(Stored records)
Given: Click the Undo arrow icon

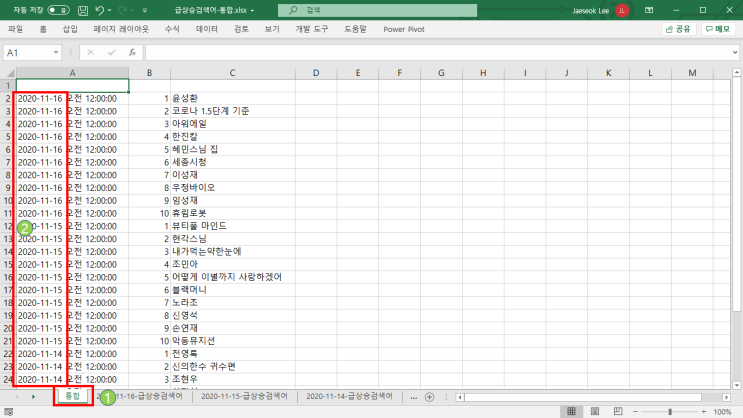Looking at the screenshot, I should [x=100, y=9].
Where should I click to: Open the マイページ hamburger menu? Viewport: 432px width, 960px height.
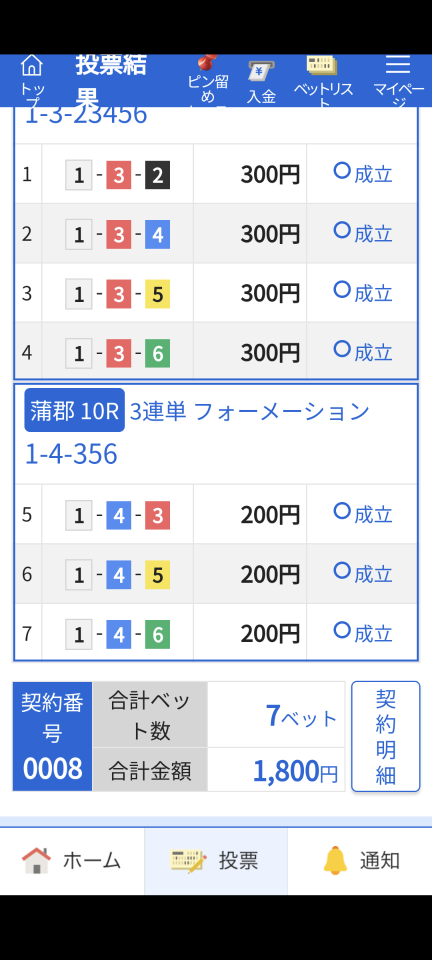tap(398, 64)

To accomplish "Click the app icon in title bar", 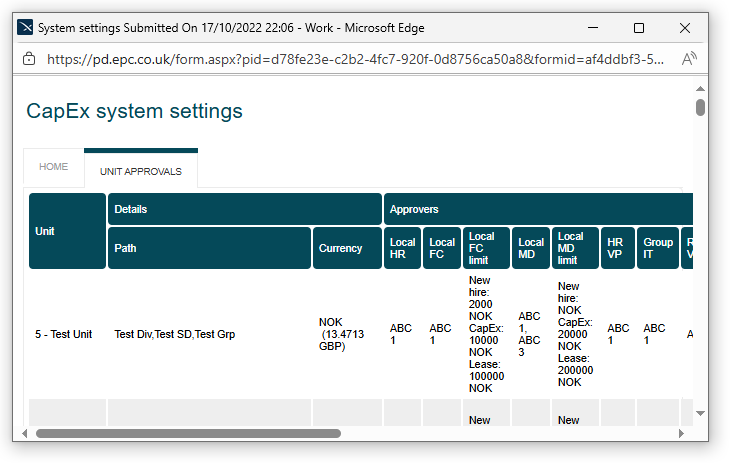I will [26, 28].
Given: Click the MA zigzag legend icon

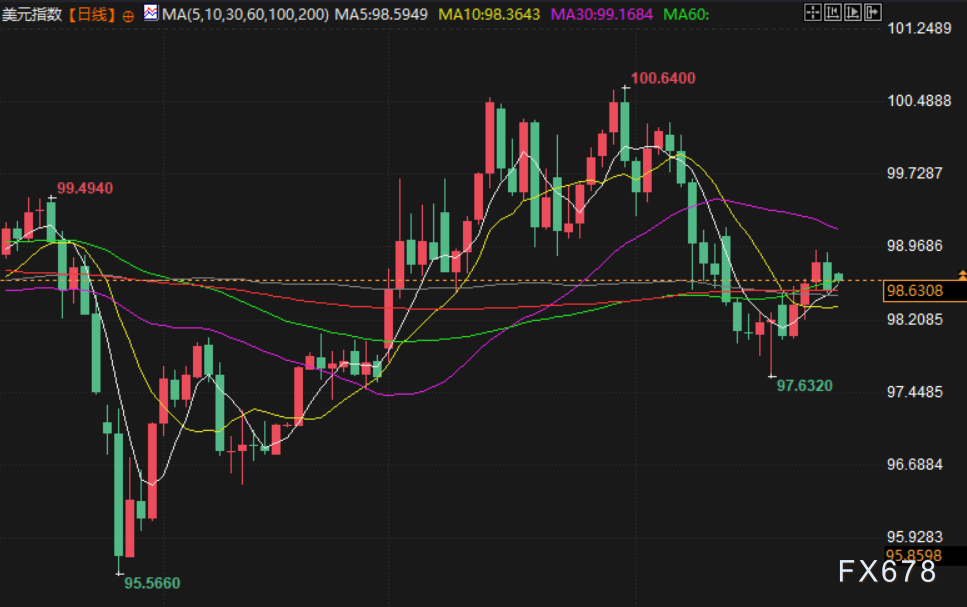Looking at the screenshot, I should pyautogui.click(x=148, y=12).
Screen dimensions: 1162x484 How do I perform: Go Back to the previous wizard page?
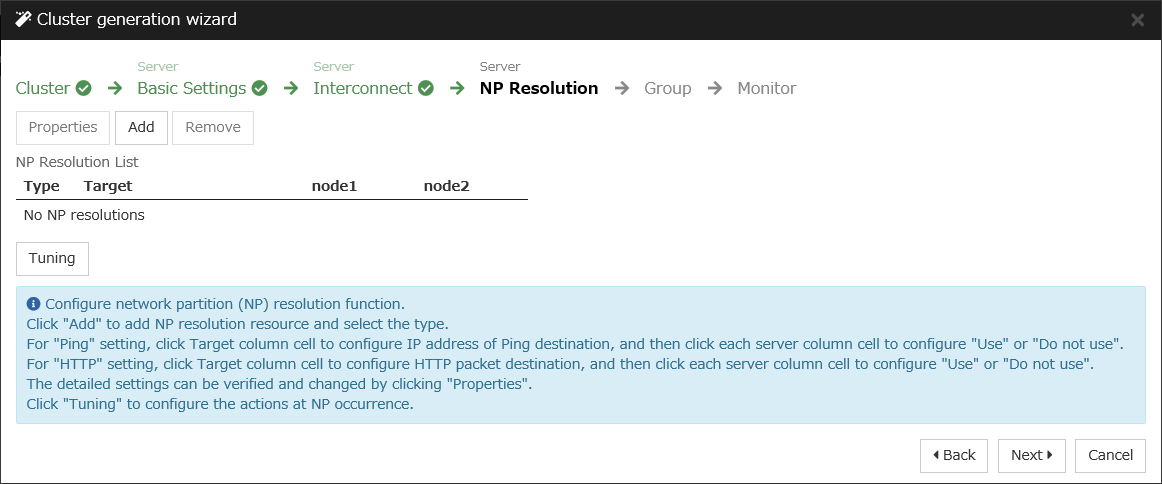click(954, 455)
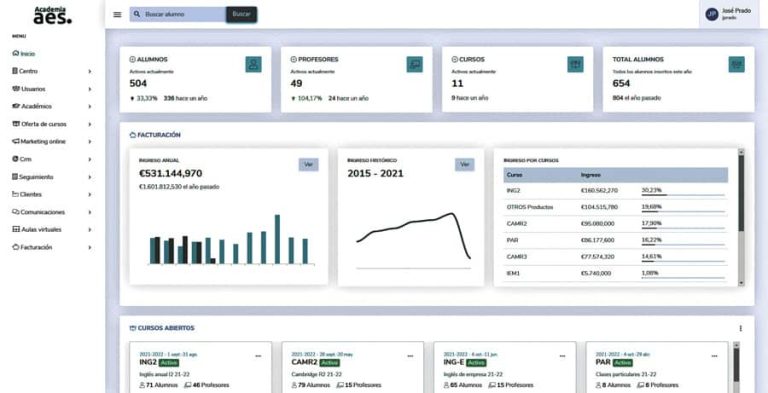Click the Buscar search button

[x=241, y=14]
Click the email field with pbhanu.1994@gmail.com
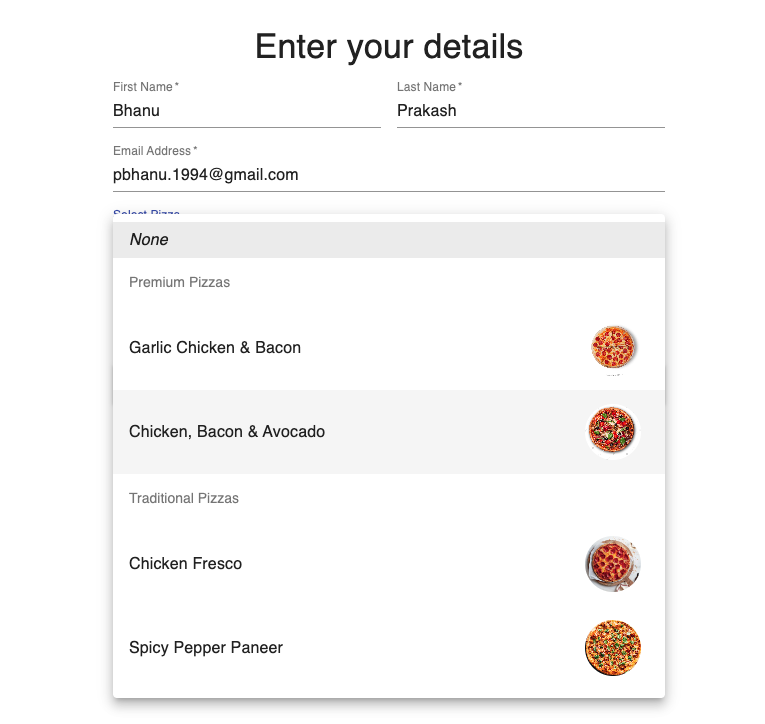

WORK TASK
Transcribe the lines that run from the line bearing "Given: Click the MA zigzag legend icon" through the last line of the data. Keep the wording exact and leave out every picture.

EXERCISE ANSWER
Given: Click the MA zigzag legend icon

Looking at the screenshot, I should pyautogui.click(x=148, y=12).
Screen dimensions: 1162x484 How do I perform: Go Back to the previous wizard page?
click(954, 455)
Click the Buscar search button

[x=241, y=14]
Click the email field with pbhanu.1994@gmail.com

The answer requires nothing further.